To help you determine whether a particular alert is worthy of Chicken Little or is truly dangerous, here are translations for some of the most common threat terms.
Drive-by download: A big one. If a program or operating system bug allows drive-by contamination, your PC can become infected with malware if you simply view a malicious Web site. You don’t have to download anything or click any links on the poisoned page.
User interaction required: You might think that you’d have to download a file or open an attachment to get hit by an attack described in this way. But experts often apply the term to simply clicking a link that will deliver you to a page containing a drive-by download.
Zero-day: Potentially major, but not always. This term most commonly refers to a flaw (and perhaps an attack exploiting it) that surfaces before a fix is available. If the attack is ongoing (see “in the wild”), watch out. But many alerts or stories play up zero-day flaws that aren’t being hit and may never be; see the next entry.
Proof-of-concept: A flaw or attack that researchers have discovered but that bad guys have yet to exploit. If the alert says something like “proof-of-concept code has been released,” crooks are very likely to create a real attack with that sample. But many evil-sounding proof-of-concept attacks never get weaponized.

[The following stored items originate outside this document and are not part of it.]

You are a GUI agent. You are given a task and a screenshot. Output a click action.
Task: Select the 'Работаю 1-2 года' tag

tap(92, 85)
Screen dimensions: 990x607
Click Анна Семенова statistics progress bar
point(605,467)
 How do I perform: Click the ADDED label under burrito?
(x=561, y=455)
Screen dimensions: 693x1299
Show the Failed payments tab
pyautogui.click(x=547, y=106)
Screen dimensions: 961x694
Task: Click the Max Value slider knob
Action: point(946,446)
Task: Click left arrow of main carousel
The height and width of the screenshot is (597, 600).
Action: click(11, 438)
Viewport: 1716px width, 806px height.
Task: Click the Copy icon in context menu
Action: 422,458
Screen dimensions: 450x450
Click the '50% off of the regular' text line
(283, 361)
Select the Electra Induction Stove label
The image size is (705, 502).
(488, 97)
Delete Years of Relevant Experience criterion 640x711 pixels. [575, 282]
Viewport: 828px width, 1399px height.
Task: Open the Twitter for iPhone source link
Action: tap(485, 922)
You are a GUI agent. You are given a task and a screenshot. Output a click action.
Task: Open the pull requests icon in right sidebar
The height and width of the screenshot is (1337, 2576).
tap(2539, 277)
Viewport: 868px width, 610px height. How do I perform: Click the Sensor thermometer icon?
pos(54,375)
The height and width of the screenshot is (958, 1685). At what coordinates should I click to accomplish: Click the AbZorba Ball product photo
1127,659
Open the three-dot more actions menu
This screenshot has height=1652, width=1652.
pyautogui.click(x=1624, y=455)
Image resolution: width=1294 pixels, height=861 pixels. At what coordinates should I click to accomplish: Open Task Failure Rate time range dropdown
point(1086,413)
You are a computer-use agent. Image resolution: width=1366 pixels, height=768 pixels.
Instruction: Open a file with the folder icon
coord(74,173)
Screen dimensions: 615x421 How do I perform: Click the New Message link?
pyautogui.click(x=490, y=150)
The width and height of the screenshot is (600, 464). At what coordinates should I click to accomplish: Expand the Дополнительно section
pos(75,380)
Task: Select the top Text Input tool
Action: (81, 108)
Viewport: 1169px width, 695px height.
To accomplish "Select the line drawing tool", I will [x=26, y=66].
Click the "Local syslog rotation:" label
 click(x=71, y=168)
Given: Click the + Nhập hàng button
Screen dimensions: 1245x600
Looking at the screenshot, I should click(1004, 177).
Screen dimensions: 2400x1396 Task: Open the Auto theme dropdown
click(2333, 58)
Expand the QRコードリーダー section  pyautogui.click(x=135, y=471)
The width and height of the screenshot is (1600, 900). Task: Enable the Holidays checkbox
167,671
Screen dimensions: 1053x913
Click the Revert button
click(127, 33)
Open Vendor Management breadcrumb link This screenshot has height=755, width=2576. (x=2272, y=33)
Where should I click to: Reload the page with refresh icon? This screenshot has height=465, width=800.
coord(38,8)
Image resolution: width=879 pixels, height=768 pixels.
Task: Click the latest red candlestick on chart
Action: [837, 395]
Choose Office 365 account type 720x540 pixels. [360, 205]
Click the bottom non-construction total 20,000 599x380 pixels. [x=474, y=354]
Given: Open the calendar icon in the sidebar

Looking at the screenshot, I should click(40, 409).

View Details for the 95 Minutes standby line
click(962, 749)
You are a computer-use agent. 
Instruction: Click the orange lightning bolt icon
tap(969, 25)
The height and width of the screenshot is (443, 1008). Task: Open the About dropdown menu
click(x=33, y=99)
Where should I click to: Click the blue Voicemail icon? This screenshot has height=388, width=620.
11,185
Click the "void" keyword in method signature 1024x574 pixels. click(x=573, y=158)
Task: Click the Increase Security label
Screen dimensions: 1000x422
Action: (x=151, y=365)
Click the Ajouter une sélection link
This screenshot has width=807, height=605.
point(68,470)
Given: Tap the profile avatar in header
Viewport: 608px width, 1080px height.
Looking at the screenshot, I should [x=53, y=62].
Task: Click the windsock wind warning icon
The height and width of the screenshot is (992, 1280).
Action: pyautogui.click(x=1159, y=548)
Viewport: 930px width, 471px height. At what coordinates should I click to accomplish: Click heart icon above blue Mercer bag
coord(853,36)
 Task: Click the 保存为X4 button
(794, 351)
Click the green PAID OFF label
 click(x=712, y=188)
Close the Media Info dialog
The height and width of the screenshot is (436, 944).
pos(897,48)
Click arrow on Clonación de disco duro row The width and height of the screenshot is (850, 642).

In the wild: The opposite of proof-of-concept. When an exploit or malware is in the wild, digital desperados are actively using it. If the term is being used to describe attacks against a software flaw, make sure that you have installed the application’s latest patches.
Remote code execution: This kind of flaw allows an attacker to run any command on the victim’s computer–such as installing remote-control software that can effectively take over a PC. Holes of this type are dangerous, so take notice when you hear of one.
Denial of service: Not so bad. This term usually describes an attack that can crash a vulnerable program or computer (thereby denying you its service) but can’t install malware. Occasionally, however, crooks figure out how to transform a denial-of-service flaw into a concerted attack that allows remote code execution.
Of course, your best bet is to apply security patches as they’re released, whether to fix a proof-of-concept denial-of-service flaw (yawn) or to address an urgent zero-day drive-by download threat.